From the entries that follow, reproduce exactly and only the lines from the line with "The width and height of the screenshot is (1176, 1024)." to the line with "Screen dimensions: 1064x600", endpoints included.

### DATA FOR PROCESSING:
━━━━━━━━━━━━━━━━━━━━━━━━━━━━━━

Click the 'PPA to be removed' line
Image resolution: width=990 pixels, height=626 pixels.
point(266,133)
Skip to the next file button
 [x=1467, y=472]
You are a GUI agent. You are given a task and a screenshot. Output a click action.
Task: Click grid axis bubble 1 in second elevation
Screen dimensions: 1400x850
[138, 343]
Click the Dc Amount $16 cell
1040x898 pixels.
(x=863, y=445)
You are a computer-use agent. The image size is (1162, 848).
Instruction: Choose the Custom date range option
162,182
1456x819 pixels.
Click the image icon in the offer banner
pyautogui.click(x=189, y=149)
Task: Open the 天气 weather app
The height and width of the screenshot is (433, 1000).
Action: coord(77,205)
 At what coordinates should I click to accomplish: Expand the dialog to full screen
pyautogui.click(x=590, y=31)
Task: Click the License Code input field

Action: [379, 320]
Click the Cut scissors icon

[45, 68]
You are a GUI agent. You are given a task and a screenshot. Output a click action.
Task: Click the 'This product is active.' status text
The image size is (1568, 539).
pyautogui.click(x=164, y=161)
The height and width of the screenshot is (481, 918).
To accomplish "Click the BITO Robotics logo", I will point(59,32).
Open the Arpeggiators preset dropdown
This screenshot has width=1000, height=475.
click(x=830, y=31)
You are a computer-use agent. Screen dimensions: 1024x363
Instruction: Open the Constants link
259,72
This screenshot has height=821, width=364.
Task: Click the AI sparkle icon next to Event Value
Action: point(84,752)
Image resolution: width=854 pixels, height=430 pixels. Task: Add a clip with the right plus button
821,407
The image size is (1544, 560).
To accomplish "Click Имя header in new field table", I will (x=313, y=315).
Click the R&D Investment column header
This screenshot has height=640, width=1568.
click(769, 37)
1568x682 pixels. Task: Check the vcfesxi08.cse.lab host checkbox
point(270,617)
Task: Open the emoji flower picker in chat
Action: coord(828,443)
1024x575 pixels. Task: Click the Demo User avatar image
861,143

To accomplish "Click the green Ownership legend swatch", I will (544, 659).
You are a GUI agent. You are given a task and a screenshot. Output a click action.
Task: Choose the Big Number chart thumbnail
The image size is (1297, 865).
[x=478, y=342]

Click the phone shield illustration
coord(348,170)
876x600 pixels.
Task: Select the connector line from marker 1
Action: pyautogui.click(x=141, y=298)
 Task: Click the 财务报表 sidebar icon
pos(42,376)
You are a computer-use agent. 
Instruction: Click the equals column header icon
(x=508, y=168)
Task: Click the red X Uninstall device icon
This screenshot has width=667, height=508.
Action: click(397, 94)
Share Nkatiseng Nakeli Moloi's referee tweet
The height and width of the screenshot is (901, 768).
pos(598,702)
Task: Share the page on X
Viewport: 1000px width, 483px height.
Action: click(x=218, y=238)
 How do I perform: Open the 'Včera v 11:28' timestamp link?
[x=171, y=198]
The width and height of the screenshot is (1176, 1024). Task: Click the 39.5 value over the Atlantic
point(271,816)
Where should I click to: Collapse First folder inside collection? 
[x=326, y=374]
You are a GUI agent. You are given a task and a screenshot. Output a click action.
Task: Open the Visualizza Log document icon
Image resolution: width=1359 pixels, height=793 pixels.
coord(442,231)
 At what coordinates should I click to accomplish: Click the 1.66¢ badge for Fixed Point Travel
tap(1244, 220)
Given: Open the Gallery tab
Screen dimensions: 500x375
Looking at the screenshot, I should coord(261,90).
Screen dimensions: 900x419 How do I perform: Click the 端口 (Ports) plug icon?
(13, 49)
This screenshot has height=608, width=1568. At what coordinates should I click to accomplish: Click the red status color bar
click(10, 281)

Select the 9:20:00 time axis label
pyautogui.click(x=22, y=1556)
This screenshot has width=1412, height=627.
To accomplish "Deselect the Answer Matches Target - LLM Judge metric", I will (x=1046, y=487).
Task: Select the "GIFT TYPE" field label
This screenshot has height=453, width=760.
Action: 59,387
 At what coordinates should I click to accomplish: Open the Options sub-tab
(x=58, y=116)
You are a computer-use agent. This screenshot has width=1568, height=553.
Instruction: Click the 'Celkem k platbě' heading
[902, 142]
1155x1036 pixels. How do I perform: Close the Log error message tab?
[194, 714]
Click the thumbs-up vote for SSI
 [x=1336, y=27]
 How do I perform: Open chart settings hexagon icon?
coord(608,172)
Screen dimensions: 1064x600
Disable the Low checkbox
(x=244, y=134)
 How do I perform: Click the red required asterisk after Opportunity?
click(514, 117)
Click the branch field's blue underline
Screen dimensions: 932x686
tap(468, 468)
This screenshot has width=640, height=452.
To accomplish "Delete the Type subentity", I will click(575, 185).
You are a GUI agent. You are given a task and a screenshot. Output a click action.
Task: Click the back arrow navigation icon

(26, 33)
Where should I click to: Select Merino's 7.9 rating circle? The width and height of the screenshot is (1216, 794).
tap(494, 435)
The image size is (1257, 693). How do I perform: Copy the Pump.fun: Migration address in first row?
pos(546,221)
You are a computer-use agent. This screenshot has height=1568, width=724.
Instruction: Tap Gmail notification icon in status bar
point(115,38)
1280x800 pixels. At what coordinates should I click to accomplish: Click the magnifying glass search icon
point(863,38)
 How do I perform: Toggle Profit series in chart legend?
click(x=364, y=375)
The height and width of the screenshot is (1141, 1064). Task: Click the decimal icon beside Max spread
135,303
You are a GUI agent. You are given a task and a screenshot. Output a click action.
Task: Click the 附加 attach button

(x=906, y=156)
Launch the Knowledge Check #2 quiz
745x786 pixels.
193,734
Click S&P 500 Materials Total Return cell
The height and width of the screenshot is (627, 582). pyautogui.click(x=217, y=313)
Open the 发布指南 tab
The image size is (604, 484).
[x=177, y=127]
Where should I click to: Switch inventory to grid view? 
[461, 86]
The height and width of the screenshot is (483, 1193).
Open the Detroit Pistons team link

━━━━━━━━━━━━━━━━━━━━━━━━━━━━━━

### PROBLEM SOLUTION:
The width and height of the screenshot is (1176, 1024). Task: Click the 39.5 value over the Atlantic
point(271,816)
Where should I click to: Collapse First folder inside collection? 
[x=326, y=374]
You are a GUI agent. You are given a task and a screenshot. Output a click action.
Task: Open the Visualizza Log document icon
Image resolution: width=1359 pixels, height=793 pixels.
coord(442,231)
 At what coordinates should I click to accomplish: Click the 1.66¢ badge for Fixed Point Travel
tap(1244, 220)
Given: Open the Gallery tab
Screen dimensions: 500x375
Looking at the screenshot, I should coord(261,90).
Screen dimensions: 900x419 How do I perform: Click the 端口 (Ports) plug icon?
(13, 49)
This screenshot has height=608, width=1568. At what coordinates should I click to accomplish: Click the red status color bar
click(10, 281)

Select the 9:20:00 time axis label
pyautogui.click(x=22, y=1556)
This screenshot has width=1412, height=627.
To accomplish "Deselect the Answer Matches Target - LLM Judge metric", I will (x=1046, y=487).
Task: Select the "GIFT TYPE" field label
This screenshot has height=453, width=760.
Action: 59,387
 At what coordinates should I click to accomplish: Open the Options sub-tab
(x=58, y=116)
You are a computer-use agent. This screenshot has width=1568, height=553.
Instruction: Click the 'Celkem k platbě' heading
[902, 142]
1155x1036 pixels. How do I perform: Close the Log error message tab?
[194, 714]
Click the thumbs-up vote for SSI
 [x=1336, y=27]
 How do I perform: Open chart settings hexagon icon?
coord(608,172)
Screen dimensions: 1064x600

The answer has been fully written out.